__Set of tasks__.
- 1) How would you render this sentence from the forum thread on Vegas color levels in Spanish: "If you encode a DVD straight out of Vegas, the DVD encoder expects Studio RGB levels."
- 2) In the forum thread on Vegas color levels, which DV codec decodes to studio RGB?
- 3) Can you extend the forum thread on Vegas color levels beyond its final post?

__Selected extract__.
Glenn Chan March 26th, 2006 11:57 PM

Your levels problem:
There's two different color spaces when working in Vegas:

Computer RGB, 0-255
Black should be at 0, white at 255.

Studio RGB, 16-235
Black should be at 16 (i.e. 16 16 16 RGB), white at 235.

If you encode a DVD straight out of Vegas, the DVD encoder expects Studio RGB levels.
When decoding DV (i.e. from your firewire device), the levels depend on the DV codec being used. You really have to watch out here. The Sony Vegas DV codec decodes to studio RGB. Most other DV codecs don't do this. I don't know what the Panasonic codec does, it might say in the Vegas manual. In any case, you likely want to use the Sony Vegas DV codec.

Related information + instructions on how to do exactly that:
http://www.sundancemediagroup.com/ar...s_part_one.htm

2- Working with the DVD files digitally would give you the best quality.

I don't work off DVDs so I don't know what the fastest route for you would be.

David Jimerson March 27th, 2006 06:22 AM

Quote:

Originally Posted by Eric Stromblad
Have you used a converter that doesn't have these problems? If so, what is it and what video and audio compressions do you use? I think I've had the closest success with video using the panasonic dv codec...but still it came in out of sync with the audio.

I'm talking about pulling the VOBs off the DVD, onto the Vegas timeline, and then exporting AVIs from that.

Like I said, it probably wouldn't take near as long as playing the DVD out over analogue, and as for the quality, try it and see. I wouldn't think you'd need anything but DV AVIs -- going uncompressed won't get you much.

Eric Stromblad March 27th, 2006 11:52 AM

Quote:

Originally Posted by David Jimerson
I'm talking about pulling the VOBs off the DVD, onto the Vegas timeline, and then exporting AVIs from that.

Like I said, it probably wouldn't take near as long as playing the DVD out over analogue, and as for the quality, try it and see. I wouldn't think you'd need anything but DV AVIs -- going uncompressed won't get you much.

Dragging VOBs onto the timeline and converting them to avi will give me avi's with the same skips as the VOBS. It's like dubbing an old VHS to an HDVD and expecting it to become HD.

I think what Glenn Chan had said about studio vs. computer RGB is correct where my problems were.

Tv's are set to studio RGB and I guess DVD's hold that too right?

My ADS converter must be trying to read computer rgb and thereby making the black less black and the white less white.

I probably need to get a converter that has the option to switch from 0 IRE to 7.5 IRE (the same thing as studio vs. computer RGB from what I read). The cannopus advc500 has that, but maybe I can find something for slightly less. If not, I might get the cannopus.

I am curious: Are DVDs that are sold in north America set to 0 IRE or 7.5 IRE. I know that most players only output to 7.5 IRE but what is actually on the original disc?

Word and item position data
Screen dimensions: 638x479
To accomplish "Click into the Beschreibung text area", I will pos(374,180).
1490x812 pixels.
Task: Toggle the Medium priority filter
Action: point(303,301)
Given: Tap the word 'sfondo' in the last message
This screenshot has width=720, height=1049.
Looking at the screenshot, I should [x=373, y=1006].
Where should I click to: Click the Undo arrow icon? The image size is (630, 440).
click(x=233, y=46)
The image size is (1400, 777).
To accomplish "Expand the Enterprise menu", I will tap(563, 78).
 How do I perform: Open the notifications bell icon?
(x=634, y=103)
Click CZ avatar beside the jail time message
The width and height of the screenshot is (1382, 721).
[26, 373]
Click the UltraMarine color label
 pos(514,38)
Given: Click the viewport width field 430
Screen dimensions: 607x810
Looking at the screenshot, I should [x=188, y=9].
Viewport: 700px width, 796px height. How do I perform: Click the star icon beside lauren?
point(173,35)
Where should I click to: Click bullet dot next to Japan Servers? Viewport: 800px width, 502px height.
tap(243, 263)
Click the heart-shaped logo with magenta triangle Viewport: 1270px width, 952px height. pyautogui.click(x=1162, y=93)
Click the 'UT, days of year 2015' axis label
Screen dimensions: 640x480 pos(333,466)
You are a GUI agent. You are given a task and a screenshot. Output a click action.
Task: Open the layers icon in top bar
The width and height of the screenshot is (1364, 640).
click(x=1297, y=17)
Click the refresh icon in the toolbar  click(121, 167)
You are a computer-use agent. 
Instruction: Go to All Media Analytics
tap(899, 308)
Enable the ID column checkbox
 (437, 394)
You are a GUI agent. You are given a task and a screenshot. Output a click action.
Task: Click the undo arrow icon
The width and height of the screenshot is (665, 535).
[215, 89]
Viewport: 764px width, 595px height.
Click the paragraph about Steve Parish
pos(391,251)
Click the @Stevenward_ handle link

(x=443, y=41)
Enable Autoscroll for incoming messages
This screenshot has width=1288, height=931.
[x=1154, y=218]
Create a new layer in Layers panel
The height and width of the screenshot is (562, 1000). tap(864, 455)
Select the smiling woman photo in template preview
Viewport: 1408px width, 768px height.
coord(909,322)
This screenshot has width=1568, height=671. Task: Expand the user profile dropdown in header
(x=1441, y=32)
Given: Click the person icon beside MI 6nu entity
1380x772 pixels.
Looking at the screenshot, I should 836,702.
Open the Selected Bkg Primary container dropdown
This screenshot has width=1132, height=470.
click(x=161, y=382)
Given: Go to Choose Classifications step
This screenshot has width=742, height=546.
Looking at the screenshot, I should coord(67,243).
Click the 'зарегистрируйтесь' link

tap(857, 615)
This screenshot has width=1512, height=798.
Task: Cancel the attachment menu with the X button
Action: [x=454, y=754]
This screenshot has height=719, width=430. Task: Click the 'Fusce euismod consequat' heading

__Answer set__.
- 1) Si codificas un DVD directamente desde Vegas, el codificador de DVD espera niveles de Studio RGB.

- 2) The Sony Vegas DV codec.

- 3)
David Jimerson March 27th, 2006 01:53 PM

Quote:

Originally Posted by Eric Stromblad
Dragging VOBs onto the timeline and converting them to avi will give me avi's with the same skips as the VOBS. It's like dubbing an old VHS to an HDVD and expecting it to become HD.

What "skips"? The difference between editing in MPEG and editing in AVI is interframe vs. intraframe compression. Once you export as AVIs, you'll have intraframe-compressed videos to work with which won't give you the headaches of editing with MPEGs, as you've pointed out.

I never said they would magically be as if they were DV all along (your VHS vs. HD analogy); in fact, I said I didn't know how the quality would compare on the upconvert compared to bringing it in analogue the way you're, and that you should try it and see. The worst you'll lose in trying is a few minutes, and it may save you some steps and a lot of money if you're satisfied with the results.

Quote:

I think what Glenn Chan had said about studio vs. computer RGB is correct where my problems were.

Tv's are set to studio RGB and I guess DVD's hold that too right?
Yes, I referenced that in a post above. The video on a DVD is optimized for the color space of TV (studio), not a computer screen (computer).

Quote:

My ADS converter must be trying to read computer rgb and thereby making the black less black and the white less white.
It's in studio RGB that the blacks are less black and whites are less white.

Quote:

I probably need to get a converter that has the option to switch from 0 IRE to 7.5 IRE (the same thing as studio vs. computer RGB from what I read).
It's not the only difference. Computer RGB has more color saturation and more luma gain.

Quote:

I am curious: Are DVDs that are sold in north America set to 0 IRE or 7.5 IRE. I know that most players only output to 7.5 IRE but what is actually on the original disc?
The DVD player just plays what's on the disk. When it inserts the letterboxing bars, it assumes 7.5 IRE, but it doesn't monkey with the video. If it did, you wouldn't have seen the black banding you were referring to earlier.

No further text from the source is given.